Retype all of the data that follows, line for line.

Top of DATASET RECORDS

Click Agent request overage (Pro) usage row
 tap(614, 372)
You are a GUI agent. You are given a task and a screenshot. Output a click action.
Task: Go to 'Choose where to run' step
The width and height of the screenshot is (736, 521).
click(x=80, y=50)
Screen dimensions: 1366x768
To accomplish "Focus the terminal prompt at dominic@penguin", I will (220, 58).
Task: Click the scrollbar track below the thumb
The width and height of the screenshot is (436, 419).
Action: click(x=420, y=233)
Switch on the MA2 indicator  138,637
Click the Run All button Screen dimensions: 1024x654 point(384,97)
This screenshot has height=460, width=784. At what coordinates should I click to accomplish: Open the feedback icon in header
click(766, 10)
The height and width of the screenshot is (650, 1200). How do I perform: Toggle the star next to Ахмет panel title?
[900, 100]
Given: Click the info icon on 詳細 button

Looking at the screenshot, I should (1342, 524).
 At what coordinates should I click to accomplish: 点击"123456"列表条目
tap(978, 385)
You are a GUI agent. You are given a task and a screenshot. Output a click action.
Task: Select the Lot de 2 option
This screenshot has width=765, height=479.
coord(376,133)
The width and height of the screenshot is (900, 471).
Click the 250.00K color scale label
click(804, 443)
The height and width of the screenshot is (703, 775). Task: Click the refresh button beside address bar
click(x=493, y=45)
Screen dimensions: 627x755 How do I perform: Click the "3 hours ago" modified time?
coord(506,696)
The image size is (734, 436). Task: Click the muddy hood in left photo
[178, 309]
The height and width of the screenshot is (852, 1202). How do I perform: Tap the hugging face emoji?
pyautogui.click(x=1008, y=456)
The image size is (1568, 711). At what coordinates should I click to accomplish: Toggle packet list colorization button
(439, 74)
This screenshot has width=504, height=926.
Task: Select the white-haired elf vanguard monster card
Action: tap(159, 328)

Bottom of DATASET RECORDS

RESPONSE FOR THIS EXERCISE –
Click Agent request overage (Pro) usage row
 tap(614, 372)
You are a GUI agent. You are given a task and a screenshot. Output a click action.
Task: Go to 'Choose where to run' step
The width and height of the screenshot is (736, 521).
click(x=80, y=50)
Screen dimensions: 1366x768
To accomplish "Focus the terminal prompt at dominic@penguin", I will (220, 58).
Task: Click the scrollbar track below the thumb
The width and height of the screenshot is (436, 419).
Action: click(x=420, y=233)
Switch on the MA2 indicator  138,637
Click the Run All button Screen dimensions: 1024x654 point(384,97)
This screenshot has height=460, width=784. At what coordinates should I click to accomplish: Open the feedback icon in header
click(766, 10)
The height and width of the screenshot is (650, 1200). How do I perform: Toggle the star next to Ахмет panel title?
[900, 100]
Given: Click the info icon on 詳細 button

Looking at the screenshot, I should (1342, 524).
 At what coordinates should I click to accomplish: 点击"123456"列表条目
tap(978, 385)
You are a GUI agent. You are given a task and a screenshot. Output a click action.
Task: Select the Lot de 2 option
This screenshot has width=765, height=479.
coord(376,133)
The width and height of the screenshot is (900, 471).
Click the 250.00K color scale label
click(804, 443)
The height and width of the screenshot is (703, 775). Task: Click the refresh button beside address bar
click(x=493, y=45)
Screen dimensions: 627x755 How do I perform: Click the "3 hours ago" modified time?
coord(506,696)
The image size is (734, 436). Task: Click the muddy hood in left photo
[178, 309]
The height and width of the screenshot is (852, 1202). How do I perform: Tap the hugging face emoji?
pyautogui.click(x=1008, y=456)
The image size is (1568, 711). At what coordinates should I click to accomplish: Toggle packet list colorization button
(439, 74)
This screenshot has width=504, height=926.
Task: Select the white-haired elf vanguard monster card
Action: tap(159, 328)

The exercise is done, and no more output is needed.